Pangenomes are here to bring equity to genomics
Reference genomes: what they are and why the next big thing in genomics is the human pangenome.
The human genome project started in 1990 and was declared complete in April of 2003.
In actuality, only about 90% of the genome was finished then, but the pesky telomeres (ends of chromosomes), centromeres (centers of chromosomes) and a bunch of lengthy repetitive regions remained elusive.
The human genome wasn't actually completed telomere-to-telomere (T2T) until January of 2022 and that's thanks to the development of long-read sequencing and mapping technologies that didn't exist when the human genome was originally sequenced.
But the 'human genome' here is a bit of a misnomer because the samples used to sequence the 'human genome' were pooled at random from 20 donors, except that pool turned out to mostly be low quality, so 66% of the original human genome sequence was from one male donor, RPCI-11, who was later determined to be 50% White European and 50% African.
While the completion of the 'human genome' in 2003 was historic, and we learned a lot from it, we also learned that a single reference genome that's supposed to represent the 'average' human actually misses a ton of important variation.
Studies since the completion of that genome have shown that it is missing a lot of the variation observed across ancestral populations!
What this means in practice is that something that is identified as a 'variant' using our current reference genome might not actually be a variant depending on that individual's genetic ancestry.
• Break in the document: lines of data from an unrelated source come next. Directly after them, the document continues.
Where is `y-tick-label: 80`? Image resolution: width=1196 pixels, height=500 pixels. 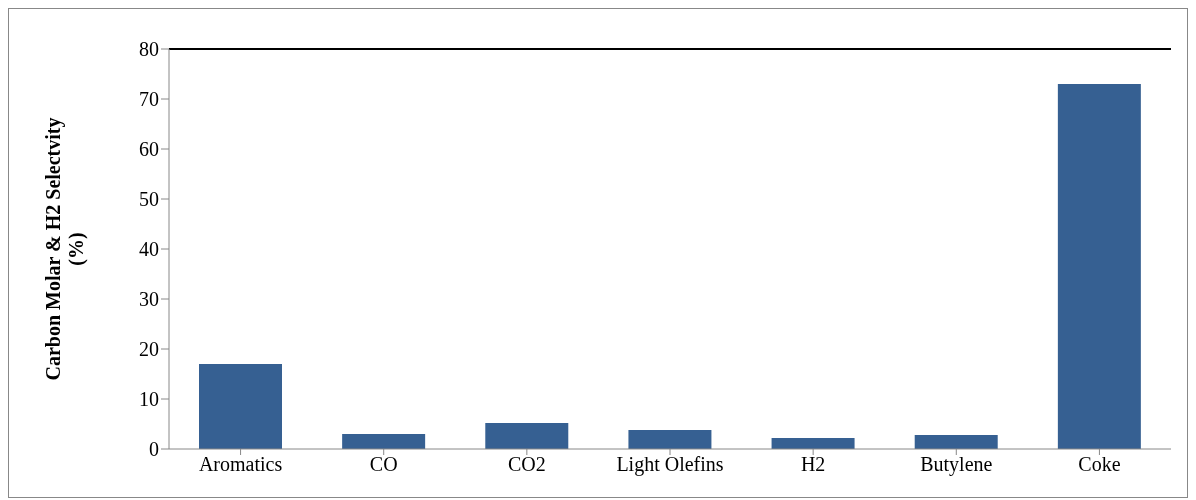 y-tick-label: 80 is located at coordinates (149, 50).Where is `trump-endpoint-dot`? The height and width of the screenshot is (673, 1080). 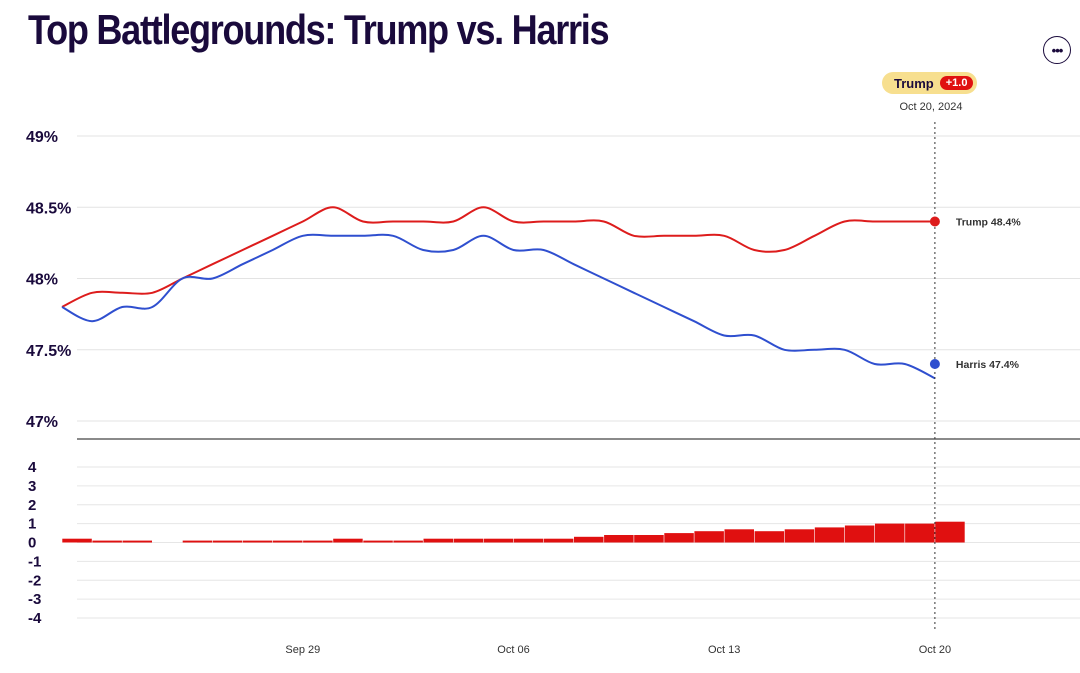
trump-endpoint-dot is located at coordinates (934, 222). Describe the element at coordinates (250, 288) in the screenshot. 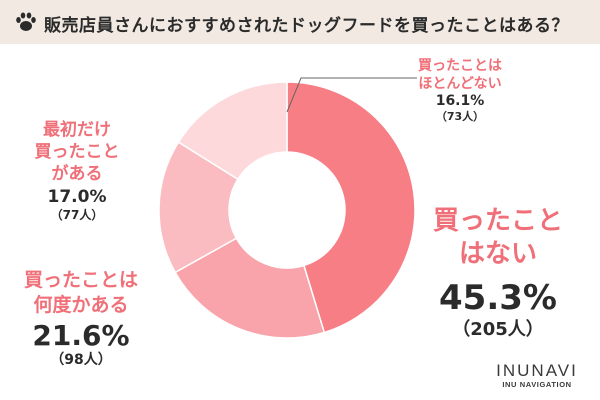

I see `slice-several` at that location.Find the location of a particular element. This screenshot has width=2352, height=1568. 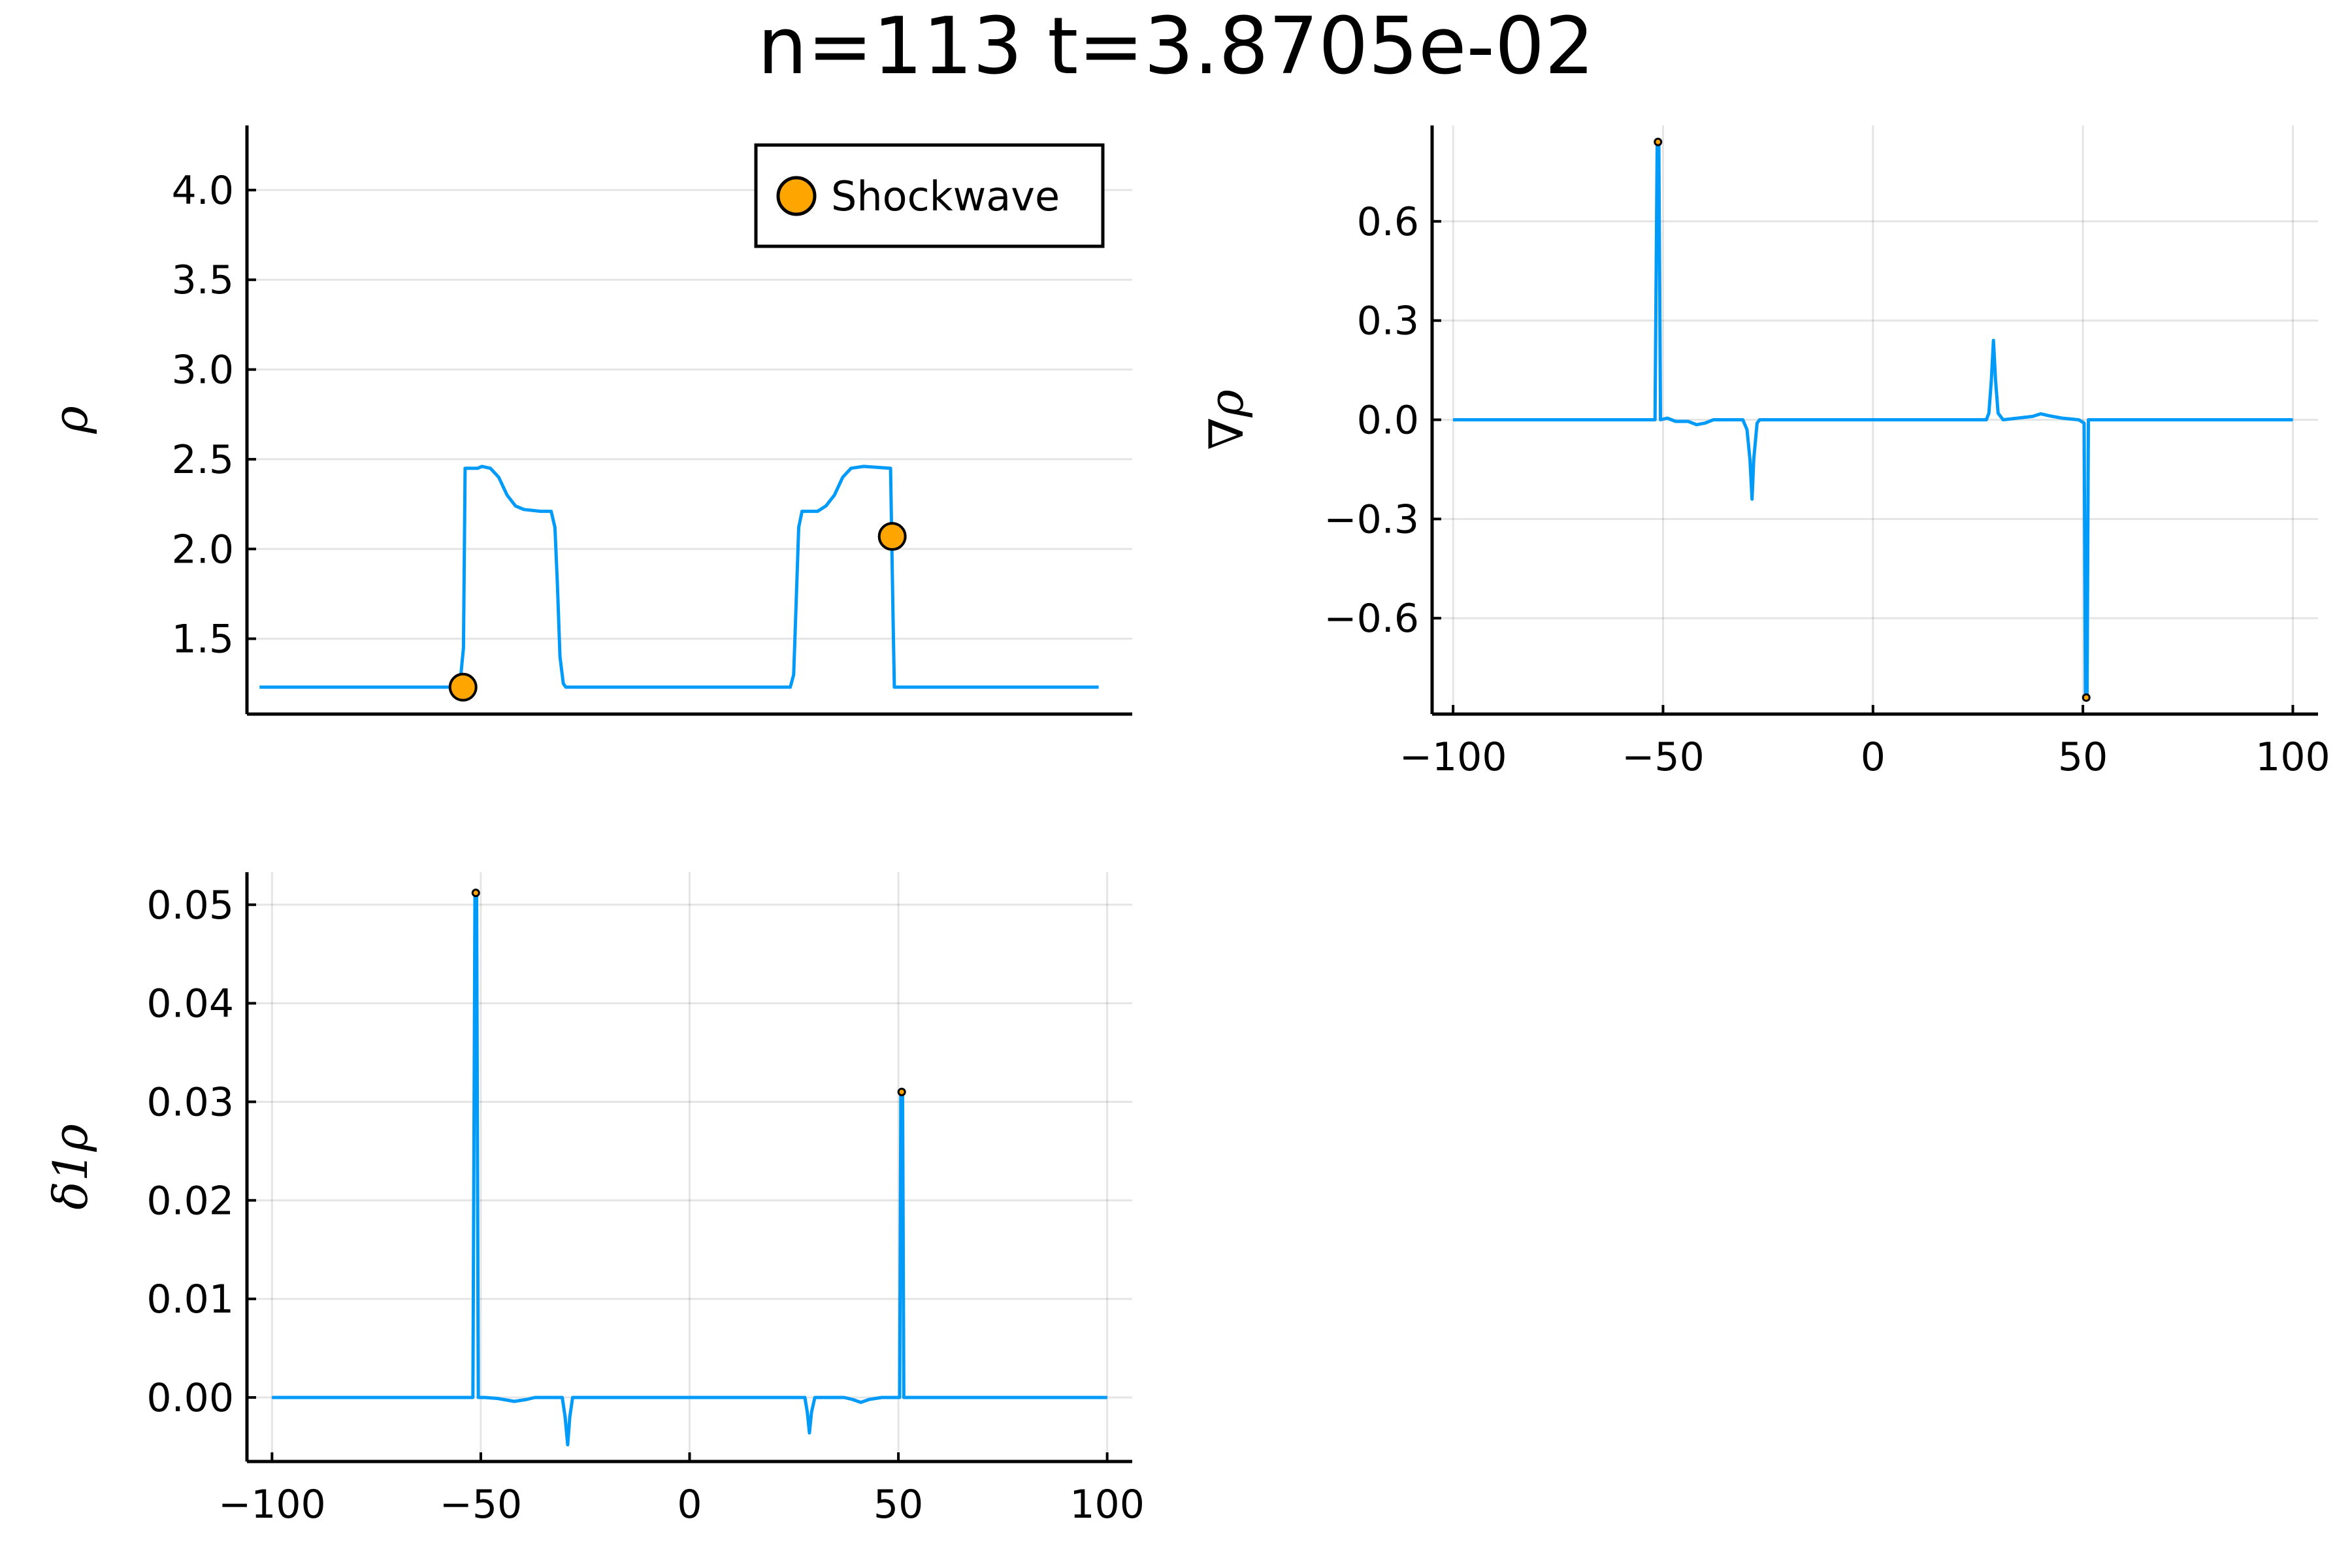

gradient-y-tick-label: 0.3 is located at coordinates (1388, 322).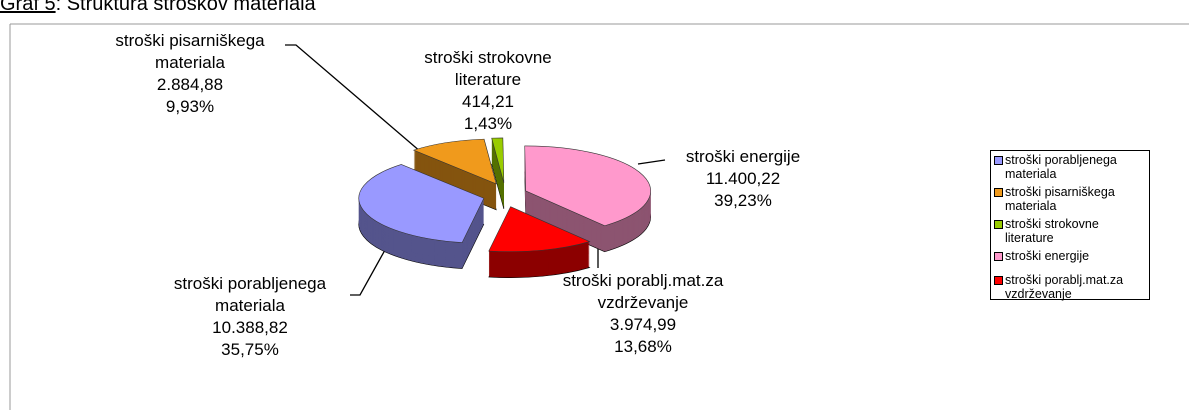  What do you see at coordinates (1061, 167) in the screenshot?
I see `legend-label: stroški porabljenega materiala` at bounding box center [1061, 167].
This has HUGE implications for genomics, tracking disease, and identifying causal variants of those diseases in diverse populations!
So, to recap, we sequenced a couple people, created a linear consensus that serves as our reference, and called the genome done.
And we've continued to use that genome, despite knowing that, at best, it's a huge compromise and probably doesn't do a super good job of helping us identify all of the relevant variation in diverse populations.
Fortunately, humans aren't the only species that have this genetic diversity problem and microbes have served as a reasonable proxy for the development of a better solution.
Early work with mixed bacterial populations showed us that 'graph' genomes are much more powerful than linear ones.
Graph genomes are special because instead of settling on a single consensus, they annotate all of the variation observed at each position in the genome, meaning, you actually retain all of the important ancestral variation.
Fortunately, we can do the same exact thing in humans, and capture our species wide diversity in a pangenome!
This work has already begun and teams are contributing datasets to the Human Pangenome Reference Consortium, a group dedicated to bringing equity to the reference genome.